Pediatric Cancer: Research on Life Support

Labs focused on rare pediatric cancers now operate on a shoestring—one-fourth the funding, half the staff. With studies unfinished and technology abandoned, the brightest minds are leaving for more stable pastures, or perhaps any pasture that pays.

Inequality in Science: Inclusivity Programmed Out

Programs aimed at making academia more equitable were quietly mothballed. The infrastructure built to foster diversity and inclusion—years in the making—proved easy to dismantle. The cascading effects will be measured not in fiscal quarters, but in generations.

🦉 Owlyus, solemnly: "If science were a Jenga tower, 2025 just yanked out all the bottom blocks."

The Unbreakable (and the Broken)

Despite the demolition, the scientists themselves remain a study in resilience. Some split their time between research and advocacy, others redouble their efforts with fewer resources. Each setback is met with grim determination—not to preserve their own relevance, but to uphold the ideal that science is a public good. The hope is that, someday, the pipeline will run again—this time, perhaps, with a little more insulation from politics and a little less susceptibility to executive whim.

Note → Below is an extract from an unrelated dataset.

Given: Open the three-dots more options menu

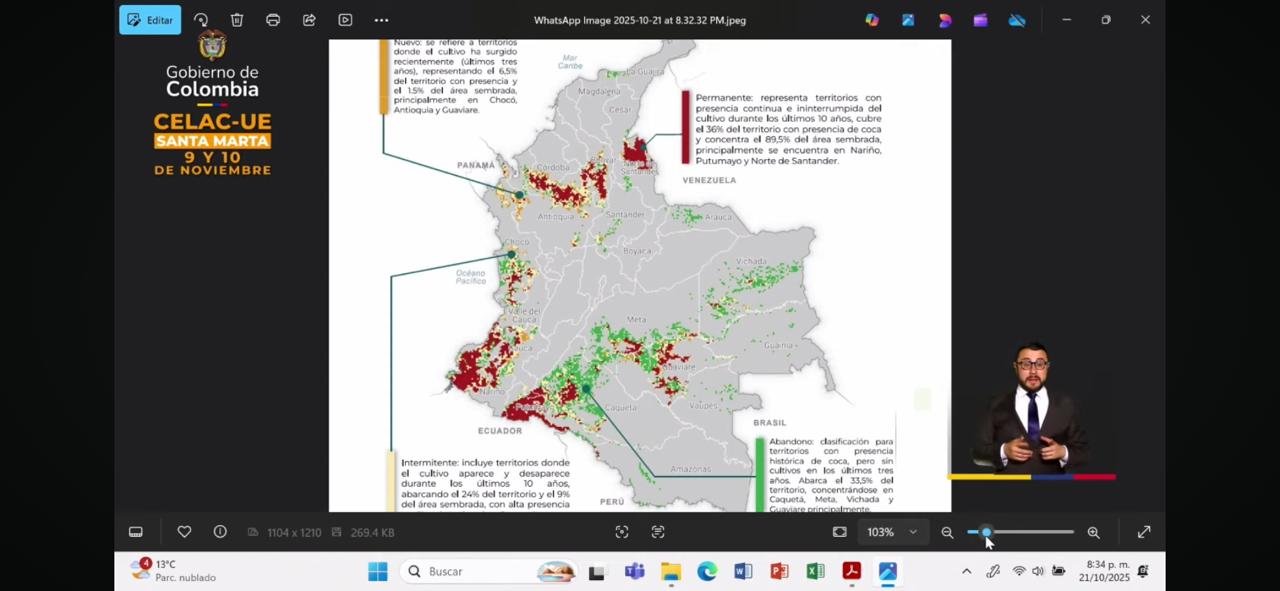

Epilogue: Freedom of Conscience (and Inquiry)

What has been lost is not just research or technology, but the infrastructure of possibility—years of investment in talent, collaboration, and hope. The chronicles of 2025 remind us that the freedom to inquire is the oxygen of progress. Cut it off, and everything else gasps.

🦉 Owlyus, with a final hoot: "In the game of knowledge, beware the player who flips the board when losing."